- Movie poster
- সত্যের মৃত্যু নেই
- Directed by: Chatku Ahmed
- Screenplay by: Chatku Ahmed
- Story by: Abdullah Zahir Babu
- Starring: Salman Shah Shahnaz
- Cinematography: Shahidullah Dulal
- Edited by: Monir Hossain Abul
- Music by: Alauddin Ali
- Production company: Anand Movies
- Release date: 14 September 1996;
- Country: Bangladesh
- Box office: 11.5 Cr

= Sotter Mrittu Nei =

1996 Bengali film

Sotter Mrittu Nei is a 1996 Bangladeshi film directed by Chatku Ahmed starring Salman Shah and Shahnaz.

==Plot==
Joy accepts a murder he didn't commit to save his mother's reputation from being found out by the public that she lied about his involvement.
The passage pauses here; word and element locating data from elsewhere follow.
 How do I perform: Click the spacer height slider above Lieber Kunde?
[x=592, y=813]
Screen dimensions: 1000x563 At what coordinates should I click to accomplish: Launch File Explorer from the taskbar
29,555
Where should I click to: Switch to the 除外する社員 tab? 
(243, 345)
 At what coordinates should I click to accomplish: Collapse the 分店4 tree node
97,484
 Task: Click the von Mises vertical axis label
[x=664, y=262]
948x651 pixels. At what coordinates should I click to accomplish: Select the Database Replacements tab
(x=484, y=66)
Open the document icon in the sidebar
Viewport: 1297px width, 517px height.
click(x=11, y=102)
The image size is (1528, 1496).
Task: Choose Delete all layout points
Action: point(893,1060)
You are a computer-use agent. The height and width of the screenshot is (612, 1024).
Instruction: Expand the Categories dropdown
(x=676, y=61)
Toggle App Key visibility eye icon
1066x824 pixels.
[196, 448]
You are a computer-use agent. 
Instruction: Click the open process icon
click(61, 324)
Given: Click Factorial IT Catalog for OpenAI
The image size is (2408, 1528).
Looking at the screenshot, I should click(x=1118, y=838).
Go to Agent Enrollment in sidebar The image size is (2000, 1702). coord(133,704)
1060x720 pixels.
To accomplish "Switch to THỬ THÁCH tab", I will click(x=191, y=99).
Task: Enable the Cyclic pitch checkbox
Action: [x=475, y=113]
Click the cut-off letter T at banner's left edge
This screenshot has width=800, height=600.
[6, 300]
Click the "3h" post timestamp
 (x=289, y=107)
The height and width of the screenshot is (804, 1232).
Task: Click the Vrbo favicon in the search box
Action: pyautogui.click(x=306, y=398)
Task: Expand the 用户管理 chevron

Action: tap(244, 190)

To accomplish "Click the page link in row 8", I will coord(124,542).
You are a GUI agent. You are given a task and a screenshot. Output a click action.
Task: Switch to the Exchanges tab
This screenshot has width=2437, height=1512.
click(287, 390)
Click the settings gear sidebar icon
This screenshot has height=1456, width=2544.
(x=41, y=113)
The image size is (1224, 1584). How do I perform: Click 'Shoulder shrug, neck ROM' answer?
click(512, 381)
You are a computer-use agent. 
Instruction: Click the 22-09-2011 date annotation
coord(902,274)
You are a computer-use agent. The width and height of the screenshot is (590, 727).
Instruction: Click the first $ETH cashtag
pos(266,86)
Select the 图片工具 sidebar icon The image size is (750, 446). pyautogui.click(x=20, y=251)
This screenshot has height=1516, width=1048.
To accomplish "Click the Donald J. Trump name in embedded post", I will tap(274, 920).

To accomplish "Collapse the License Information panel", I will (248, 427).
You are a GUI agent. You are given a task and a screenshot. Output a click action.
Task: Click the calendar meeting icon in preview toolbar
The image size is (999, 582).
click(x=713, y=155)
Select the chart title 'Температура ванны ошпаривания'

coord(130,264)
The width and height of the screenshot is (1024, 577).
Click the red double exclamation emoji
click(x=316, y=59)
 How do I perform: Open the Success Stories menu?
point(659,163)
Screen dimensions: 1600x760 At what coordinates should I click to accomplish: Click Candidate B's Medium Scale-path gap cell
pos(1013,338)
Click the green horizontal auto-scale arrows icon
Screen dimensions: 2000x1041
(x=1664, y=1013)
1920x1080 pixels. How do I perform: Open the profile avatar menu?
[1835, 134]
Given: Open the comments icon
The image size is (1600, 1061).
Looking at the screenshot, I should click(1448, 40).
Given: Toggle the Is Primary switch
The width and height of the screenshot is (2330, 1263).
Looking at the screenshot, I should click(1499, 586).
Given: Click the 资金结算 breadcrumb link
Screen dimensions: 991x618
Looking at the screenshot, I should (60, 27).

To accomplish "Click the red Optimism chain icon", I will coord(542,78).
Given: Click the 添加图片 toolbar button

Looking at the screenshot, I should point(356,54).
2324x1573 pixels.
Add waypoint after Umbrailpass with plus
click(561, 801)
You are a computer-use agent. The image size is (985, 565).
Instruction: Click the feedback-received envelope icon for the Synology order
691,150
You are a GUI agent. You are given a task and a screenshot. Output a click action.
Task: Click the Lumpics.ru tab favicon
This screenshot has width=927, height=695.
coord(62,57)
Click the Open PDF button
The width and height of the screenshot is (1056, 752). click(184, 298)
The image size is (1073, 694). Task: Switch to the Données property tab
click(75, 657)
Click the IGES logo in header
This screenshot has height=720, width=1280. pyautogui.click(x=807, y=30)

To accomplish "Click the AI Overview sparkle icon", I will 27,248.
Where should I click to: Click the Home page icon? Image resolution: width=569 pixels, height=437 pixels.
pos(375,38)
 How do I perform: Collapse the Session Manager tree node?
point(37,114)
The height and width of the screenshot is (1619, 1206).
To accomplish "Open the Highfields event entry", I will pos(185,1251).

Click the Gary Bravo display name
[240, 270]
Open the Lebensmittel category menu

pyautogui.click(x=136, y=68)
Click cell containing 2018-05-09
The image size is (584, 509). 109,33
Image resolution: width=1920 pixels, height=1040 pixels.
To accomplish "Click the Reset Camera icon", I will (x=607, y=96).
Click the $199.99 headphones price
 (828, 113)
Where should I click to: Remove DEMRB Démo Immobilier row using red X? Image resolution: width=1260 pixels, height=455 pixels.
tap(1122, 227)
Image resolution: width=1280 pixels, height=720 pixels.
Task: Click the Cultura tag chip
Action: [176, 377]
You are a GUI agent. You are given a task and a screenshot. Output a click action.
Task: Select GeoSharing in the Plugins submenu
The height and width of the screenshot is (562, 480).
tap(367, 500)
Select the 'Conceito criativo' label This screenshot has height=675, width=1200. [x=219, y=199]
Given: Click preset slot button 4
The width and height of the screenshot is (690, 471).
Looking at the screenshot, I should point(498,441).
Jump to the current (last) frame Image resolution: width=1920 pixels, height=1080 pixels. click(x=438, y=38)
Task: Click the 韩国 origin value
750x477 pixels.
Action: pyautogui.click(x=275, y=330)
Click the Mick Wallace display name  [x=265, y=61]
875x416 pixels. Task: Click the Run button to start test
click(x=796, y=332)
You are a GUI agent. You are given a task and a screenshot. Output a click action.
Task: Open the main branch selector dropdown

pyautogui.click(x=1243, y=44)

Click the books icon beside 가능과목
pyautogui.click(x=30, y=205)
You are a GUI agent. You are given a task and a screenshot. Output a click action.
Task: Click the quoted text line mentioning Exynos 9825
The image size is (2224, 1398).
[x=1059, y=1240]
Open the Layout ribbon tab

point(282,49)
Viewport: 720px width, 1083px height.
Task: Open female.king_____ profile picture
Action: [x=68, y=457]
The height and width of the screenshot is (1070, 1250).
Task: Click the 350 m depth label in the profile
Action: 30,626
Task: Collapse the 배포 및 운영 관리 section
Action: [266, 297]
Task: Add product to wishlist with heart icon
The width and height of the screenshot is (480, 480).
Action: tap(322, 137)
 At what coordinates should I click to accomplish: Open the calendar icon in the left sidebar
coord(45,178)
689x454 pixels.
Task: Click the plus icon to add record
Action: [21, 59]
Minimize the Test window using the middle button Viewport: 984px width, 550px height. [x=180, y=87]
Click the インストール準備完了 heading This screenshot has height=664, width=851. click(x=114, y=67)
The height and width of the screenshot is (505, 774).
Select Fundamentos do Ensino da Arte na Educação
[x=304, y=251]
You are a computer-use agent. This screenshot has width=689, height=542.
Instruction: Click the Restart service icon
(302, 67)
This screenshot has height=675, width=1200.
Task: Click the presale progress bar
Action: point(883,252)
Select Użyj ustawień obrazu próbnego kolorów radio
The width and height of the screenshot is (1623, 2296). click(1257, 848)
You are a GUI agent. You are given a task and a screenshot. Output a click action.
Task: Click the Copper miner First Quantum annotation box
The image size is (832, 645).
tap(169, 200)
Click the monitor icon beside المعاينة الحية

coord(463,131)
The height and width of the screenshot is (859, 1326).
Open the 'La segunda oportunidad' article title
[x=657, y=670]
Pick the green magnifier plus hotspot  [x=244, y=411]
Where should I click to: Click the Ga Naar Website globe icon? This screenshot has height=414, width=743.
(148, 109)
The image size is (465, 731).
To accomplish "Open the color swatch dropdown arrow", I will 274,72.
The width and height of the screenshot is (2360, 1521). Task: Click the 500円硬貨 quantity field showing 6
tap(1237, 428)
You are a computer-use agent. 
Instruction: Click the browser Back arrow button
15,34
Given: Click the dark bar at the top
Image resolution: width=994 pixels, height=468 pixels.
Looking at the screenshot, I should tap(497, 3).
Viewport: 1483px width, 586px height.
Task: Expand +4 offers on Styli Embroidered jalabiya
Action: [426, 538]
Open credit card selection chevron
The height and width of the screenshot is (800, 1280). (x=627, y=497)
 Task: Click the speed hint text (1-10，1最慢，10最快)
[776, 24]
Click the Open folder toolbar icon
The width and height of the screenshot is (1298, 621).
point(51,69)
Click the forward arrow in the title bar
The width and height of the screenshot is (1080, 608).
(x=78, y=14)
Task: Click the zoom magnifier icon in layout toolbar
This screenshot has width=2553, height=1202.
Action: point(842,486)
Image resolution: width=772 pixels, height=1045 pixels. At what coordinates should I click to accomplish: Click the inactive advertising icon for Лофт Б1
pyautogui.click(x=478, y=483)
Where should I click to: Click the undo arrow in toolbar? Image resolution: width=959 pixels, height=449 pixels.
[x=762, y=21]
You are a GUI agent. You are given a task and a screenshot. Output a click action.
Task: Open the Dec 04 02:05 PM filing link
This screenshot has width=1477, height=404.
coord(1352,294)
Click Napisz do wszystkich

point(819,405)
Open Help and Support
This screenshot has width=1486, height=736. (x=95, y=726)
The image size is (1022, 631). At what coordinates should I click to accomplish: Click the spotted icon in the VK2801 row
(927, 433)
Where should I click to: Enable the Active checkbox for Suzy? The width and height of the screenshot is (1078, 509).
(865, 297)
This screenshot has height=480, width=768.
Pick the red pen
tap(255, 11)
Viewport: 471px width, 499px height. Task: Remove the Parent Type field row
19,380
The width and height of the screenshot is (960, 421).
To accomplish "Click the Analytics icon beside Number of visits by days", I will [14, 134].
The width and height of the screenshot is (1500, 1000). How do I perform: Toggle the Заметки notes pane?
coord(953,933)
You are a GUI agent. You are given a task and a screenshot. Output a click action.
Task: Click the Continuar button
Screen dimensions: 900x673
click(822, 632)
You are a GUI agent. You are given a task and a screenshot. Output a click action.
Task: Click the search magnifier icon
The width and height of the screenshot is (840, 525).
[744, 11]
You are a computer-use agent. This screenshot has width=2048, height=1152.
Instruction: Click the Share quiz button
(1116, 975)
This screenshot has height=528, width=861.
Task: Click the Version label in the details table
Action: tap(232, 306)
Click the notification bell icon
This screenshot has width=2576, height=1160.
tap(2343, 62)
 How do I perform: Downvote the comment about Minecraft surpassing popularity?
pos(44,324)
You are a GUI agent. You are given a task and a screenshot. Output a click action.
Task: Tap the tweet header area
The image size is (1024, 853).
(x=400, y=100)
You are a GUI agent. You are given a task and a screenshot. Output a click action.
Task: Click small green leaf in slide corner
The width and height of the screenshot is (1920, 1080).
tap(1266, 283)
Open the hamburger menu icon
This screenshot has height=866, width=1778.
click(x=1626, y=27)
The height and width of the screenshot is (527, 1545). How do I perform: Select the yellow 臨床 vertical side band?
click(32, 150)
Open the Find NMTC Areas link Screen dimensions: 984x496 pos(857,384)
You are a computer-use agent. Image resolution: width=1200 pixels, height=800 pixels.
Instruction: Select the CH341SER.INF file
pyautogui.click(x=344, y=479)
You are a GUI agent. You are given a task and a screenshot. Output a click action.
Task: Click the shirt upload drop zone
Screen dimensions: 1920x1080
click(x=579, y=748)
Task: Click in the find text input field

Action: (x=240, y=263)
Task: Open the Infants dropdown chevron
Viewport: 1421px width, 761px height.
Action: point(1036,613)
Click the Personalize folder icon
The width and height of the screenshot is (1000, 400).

However, she saves him from being hanged for the crime after proving his innocence.

==Cast==
- Salman Shah as Joy
- Shahnaz as Brishti
- Alamgir as Joy's father
- Shabana as Salma, Joy's mother
- Shahrukh Shah as Rana
- Anwar Hossain as Joy's grandfather
- Raisul Islam Asad
- Rajib as Khan E Ali Khan
- Misha Sawdagor as Tiger, Khan E Ali Khan's son
- Tushar Khan
- Babul Ahmed
- Alka Sarkar
- Sharmin
- Zamilur Rahman Saka
- Dulal Sarkar
- Shila Ahmed
- Sanowar Morshed
- Azharul Islam Khan
- Mozid Bongobashi
- Syed Akhter Ali
- Fokira

== Screenings ==
The film was screened in 2017 as part of the Bangladesh Film Festival and in 2019 to celebrate what would have been the 48th birthday of Salman Shah.